Rain starts to plop on the windshield. I’ve always heard rain, but on a highway at high speeds, this sound mixed with other road noises and wasn’t always distinguishable. But today I heard the distinctive “plops” and then I noticed another, higher, tinkly sound. My hearing aid (left ear) and my sound cochlear implant sound processor (right side) were delivering the raindrops in two different frequencies – lower on the left, higher on the right. Once I figured out it out, the sensation was delicious, different, tinkly. I felt proud – I heard this!

This is the bimodal life – one sound has two different profiles when delivered through different technologies; I hear acoustically with a hearing aid and electronically with a cochlear implant.

But as a new bimodal babe, I have to play detective to figure out the origin of some sounds which I may have heard all my life, but now they’ve changed in shape, frequency, and volume. People who have had hearing loss for any length of time understand this reality: we have to readjust to new “hearing” on a regular basis.

Obviously, when our hearing becomes worse, sounds lose clarity, become quieter or disappear completely. Understanding speech becomes especially challenging. Hearing also changes when we get new technology – sound is crisper, definitely LOUDER, and there are sounds that we’d forgotten or have never heard. Clocks ticking, water dripping, people breathing through their nose – the fun stuff.

Hearing perks up when we change our wax guards or our sound processor’s microphone protectors. It changes when we’re tired or when we are in a noisy place. And it certainly changes when our tinnitus flares up or is particularly bad.

We have to do some deductive reasoning to identify sounds. Driving the car, I see raindrops. I hear a sound at the same time of each raindrop. Eureka – that’s the rain I hear!

For the first few months after receiving my implant last year, things were tickety-boo, as we say in our family. But then I had a setback when tinnitus and hyperacusis set in, more debilitating than I had ever experienced. At first I thought my cochlear implant wasn’t working well, but that wasn’t the problem. My tinnitus was now compromising the quality of my hearing. When I’m listening in noise, the tinnitus gets roaringly worse, whereas noisy situations used to mask my head sounds.

My hearing professionals say my case is “complicated,” and the audiologists decided to dial things back a bit to give my brain some time to readjust. I’m only now getting back to where I was four months post-implantation, with mappings slowly increasing my “dynamic range.” My audiologist suggested that I stop doing auditory practice for a while and I’m just now starting up again. The tinnitus still interferes, but it may never go away, so I need to adapt. That’s the human condition – always adapting to changes, however small, in our lives.
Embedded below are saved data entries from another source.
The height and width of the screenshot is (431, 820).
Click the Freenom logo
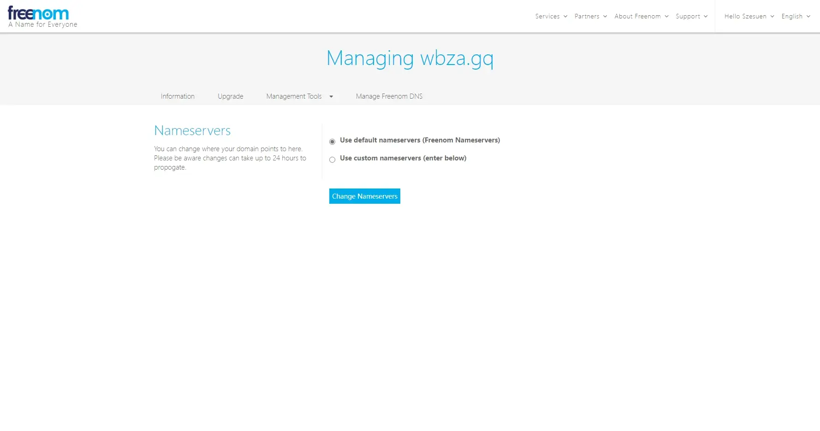(39, 14)
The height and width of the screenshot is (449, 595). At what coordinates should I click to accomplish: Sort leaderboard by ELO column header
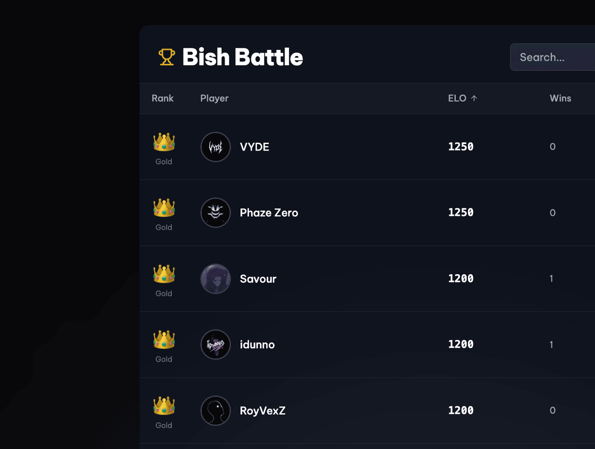pos(457,99)
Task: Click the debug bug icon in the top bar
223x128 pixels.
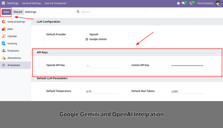Action: 178,3
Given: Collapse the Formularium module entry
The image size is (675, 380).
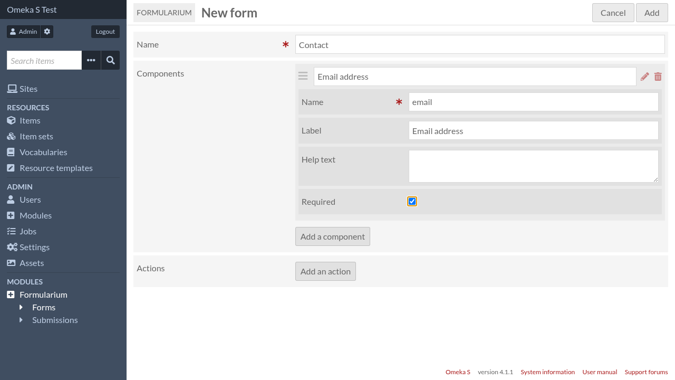Looking at the screenshot, I should [11, 295].
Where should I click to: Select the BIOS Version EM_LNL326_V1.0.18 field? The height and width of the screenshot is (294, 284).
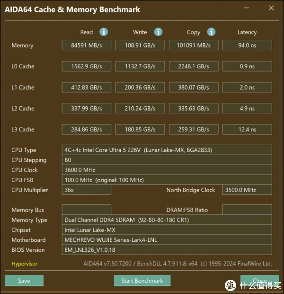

I’ve gone back to the beginning of figuring out some CI-delivered sounds.

With the really high frequency sounds – the songs of the smallest birds, keys tinkling, and rain on the windshield, I hear them perfectly with my cochlear implant. But the wing movement of birds as they move about in the bushes – where I can’t see them – is less high frequency and it’s a fuzzy, hissy sound that could be anything: slippers on a carpet, the air conditioner spewing out air, water rushing in the sink. I’m still trying to differentiate those sounds. I hear them, they don’t immediately register as a specific sound.
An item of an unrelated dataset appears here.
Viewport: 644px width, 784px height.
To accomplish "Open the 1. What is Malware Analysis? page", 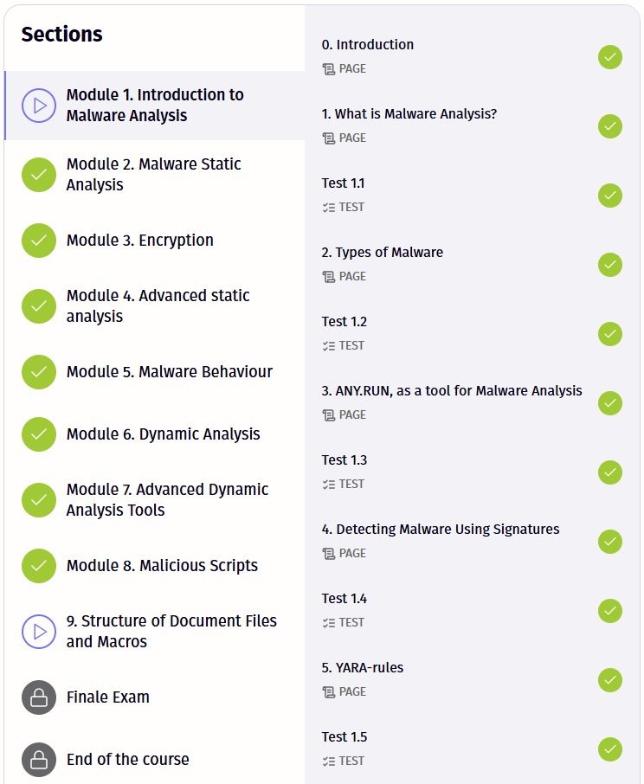I will (x=409, y=114).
With low sounds that my left ear says is car traffic, my CI side hears a hum. But a leaf blower outside also hums. I’m supposing that hearing people can tell the difference between a car motor and a leaf blower. And, is it really that important? What is important, is the unidentified beeping somewhere in the house, making me run from room to room checking out possible culprits. Sometimes, I heard a beeping with such a high frequency that I could hear it only through my sound processor. Turns out it was the warning sound that my CI batteries were about to die. I’m slow, sometimes.

And while I do try to keep up my detective work, I have the patience of a flea. It’s much easier to ask the Hearing Husband, “what’s that sound”?

This article first appeared in Gael’s column in HearingHealthMatters.org, The Better Hearing Consumer, and is printed here with permission.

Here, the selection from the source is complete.